Who would wish to escape suffering himself, when suffering makes up so large a part of the experiences of his fellow men? Who would seek by any base flight to avoid Sorrow, when Sorrow alone can teach him the highest meaning of Life?
History is ever ready to point out how nations have been benefited by calamities, and churches by persecutions. Why not believe that the same rule holds good in our own lives?
Think what we should miss if all went smoothly with us! Without pain, we should not know pity; without danger, we should not develop courage; without receiving injuries, no chance to show forgiveness; without affliction, no opportunity for fortitude; without ingratitude, no means of proving disinterestedness; without injustice, no occasion for forbearance; without violence, no training in self-control.
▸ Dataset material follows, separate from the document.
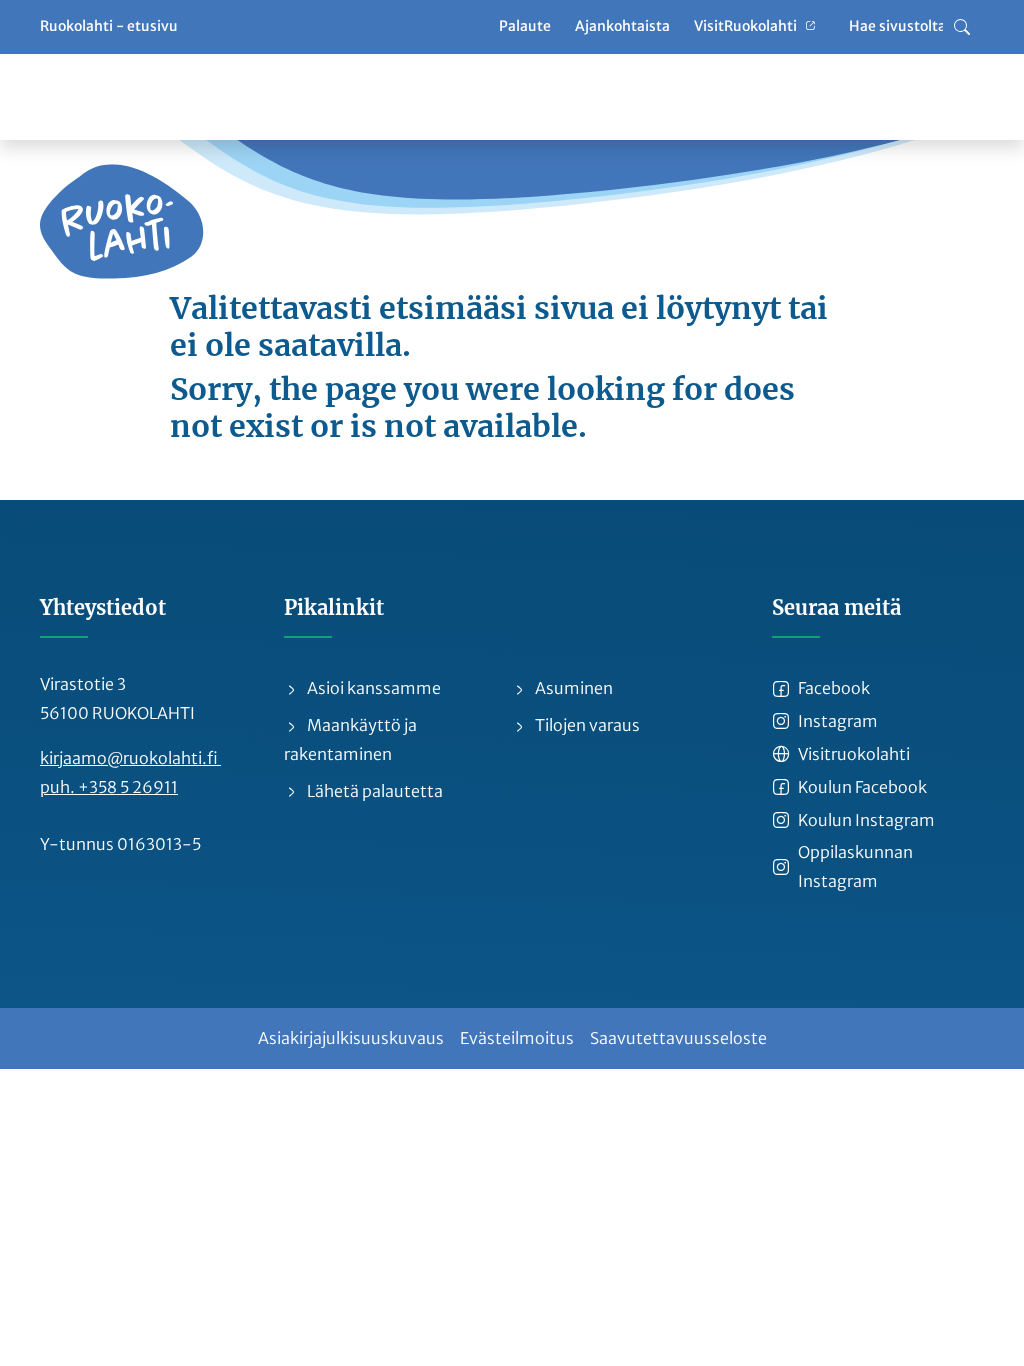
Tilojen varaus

Really, it seems that to encounter misfortunes must be the finest fortune in life!
The surgeon restores a stiffened joint or an atrophied muscle by painful manipulations. Nothing but painful experiences will restore a sluggish mind to activity and enjoyment.
To forget even for a short time those we have loved and lost seems a lack of fealty to them; but if their influence is ever present with us to our good, our joy is a worthier memorial to them than would be endless repining.
The memory of a great sorrow obliterates the slight asperities of daily life.
The mingling of tears is a transfusion of spirit. A sorrow in common is the strongest of covenants.
The only complete satisfaction of the sense of living is its sacrifice.
The sweetest joys are consoled sorrows.